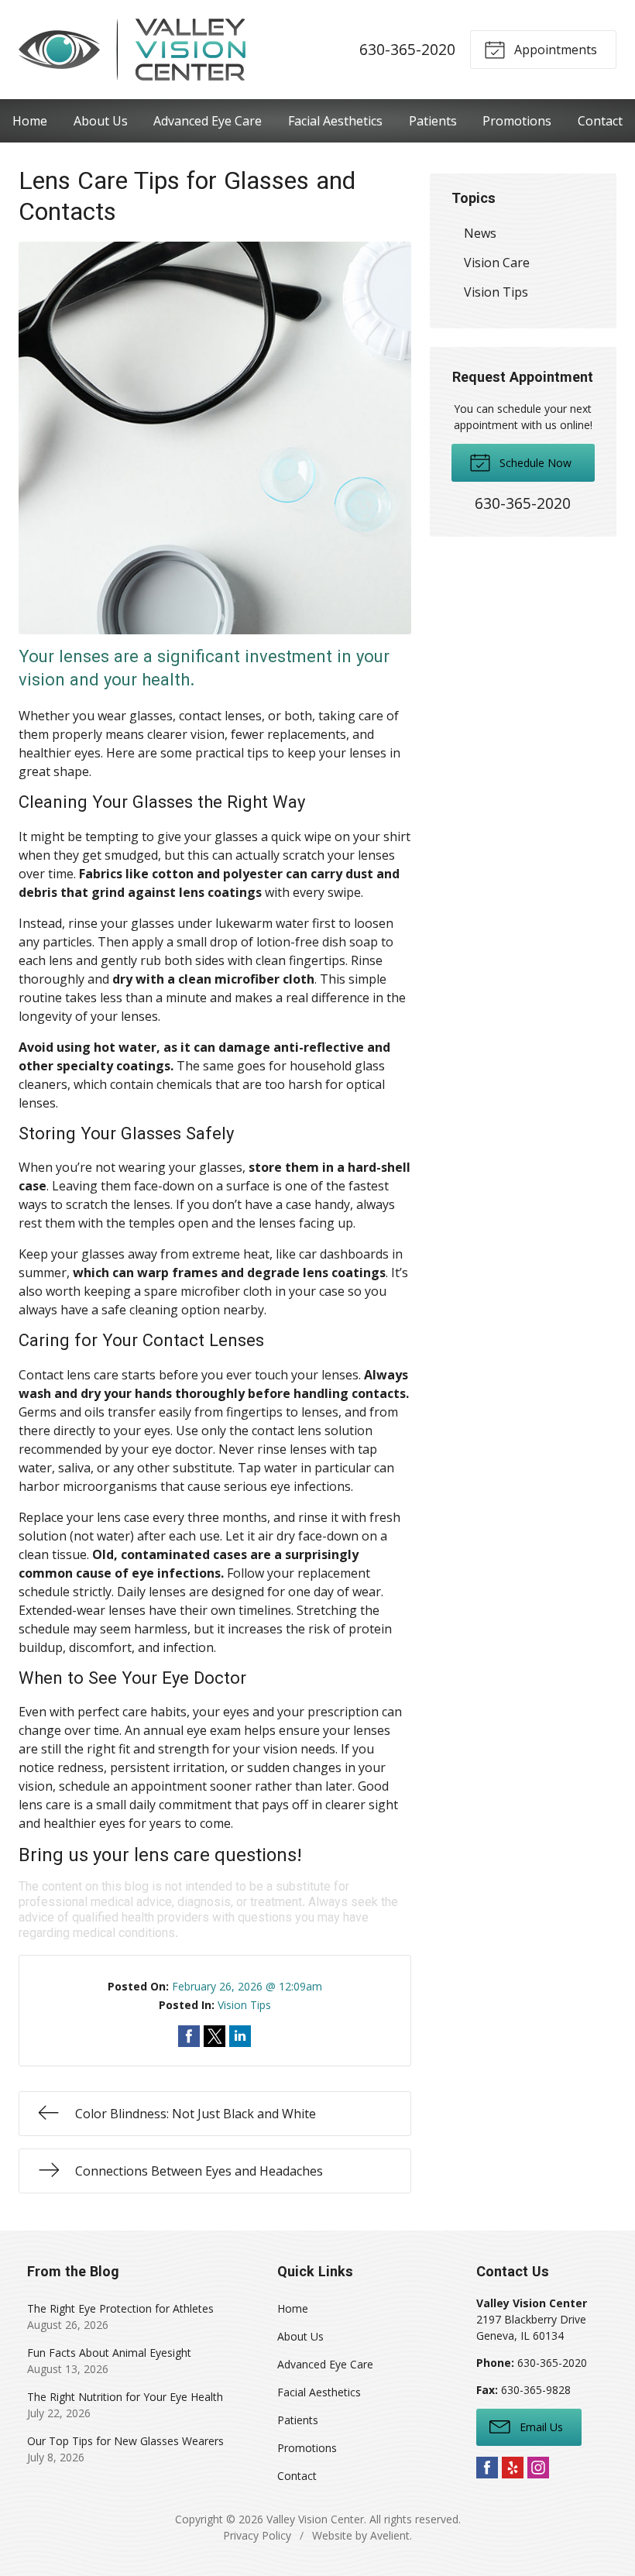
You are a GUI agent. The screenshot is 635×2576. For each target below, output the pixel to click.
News (480, 233)
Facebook (487, 2467)
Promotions (516, 120)
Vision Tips (244, 2004)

Directions for this task - The result should be the material above, unchanged and free of pictures; please print it.

Output below -
You are a GUI agent. The screenshot is 635×2576. For each target below, output the pixel to click.
News (480, 233)
Facebook (487, 2467)
Promotions (516, 120)
Vision Tips (244, 2004)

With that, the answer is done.